Cento e più km alle spalle e cento da fare” amava cantare Enrico Ruggeri nel suo brano dedicato al ciclista. Un pezzo improntato sullo stile rock, reso ancora più piccante dal duello eterno con il cannibale, Eddy Merckx, mostro sacro che cannibalizzava ogni corsa, con la fame negli occhi e la forza nello scatto, che non si arrestava mai, neanche di fronte alle calamità naturali. Gimondi aspettava, con il silenzio interno che proclamava vendetta e con l’assist delle valli montane, che gli avevano insegnato la pazienza, perché il resto ormai era già contenuto nel suo immane repertorio ciclistico. 

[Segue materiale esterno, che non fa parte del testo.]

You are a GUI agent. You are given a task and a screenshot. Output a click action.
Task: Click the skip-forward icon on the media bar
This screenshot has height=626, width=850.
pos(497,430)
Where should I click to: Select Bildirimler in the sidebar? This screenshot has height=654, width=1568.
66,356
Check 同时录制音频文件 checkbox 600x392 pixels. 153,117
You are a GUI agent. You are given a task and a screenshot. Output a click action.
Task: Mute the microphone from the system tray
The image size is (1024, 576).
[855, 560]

Per quanto un’avventura possa sembrare entusiasmante alla fine lascia pur sempre qualcosa di incompiuto. Gimondi lo sapeva benissimo, eppure affrontava ogni corsa seguendo lo spirito del viaggio, metafora di vita e portatore di saggezza, quella saggezza presa per mano dal silenzio. Un po’ come il suo congedo dal mondo. Beffardo, infame per un campione come lui. In quel triste mare che l’ha ospitato per il suo ultimo tuffo adesso danzeranno gli spiriti che non dimenticano il passato, per non essere a loro volta scordati; rimarrà sospeso il ricordo, perché la solitudine è relativa, ognuno vive nella mente di chi ci ha voluto bene. 

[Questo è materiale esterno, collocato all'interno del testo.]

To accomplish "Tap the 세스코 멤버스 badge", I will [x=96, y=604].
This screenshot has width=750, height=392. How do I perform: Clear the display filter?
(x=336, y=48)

È giunta nella notte a Paladina la salma di Felice Gimondi, presso quella chiesina dove oggi si ritroveranno parenti e amici per partecipare al funerale del campione.
Non un addio, solo un arrivederci ed un forte in bocca al lupo per la prossima corsa, quella che avrà come meta il Paradiso dei Santi e degli angeli; il buon Felice gareggerà ormai fuori dal tempo, anche perché la gioia per le conquiste e le riflessioni sulle cadute lo hanno portato a fare della propria vita un Paradiso Terrestre, attraverso l’esperienza del mondo che lo ha rafforzato sotto ogni aspetto. Persino il cannibale, suo grandissimo amico, ha mostrato il lato più dolce, magari augurando la vittoria più importante, quella corsa nell’infinito sulla sella della sua bicicletta divina.

Felice è partito dal mondo, ma state tranquilli, il vero viaggio è appena cominciato, per quel campione silenzioso che adesso salirà alle stelle.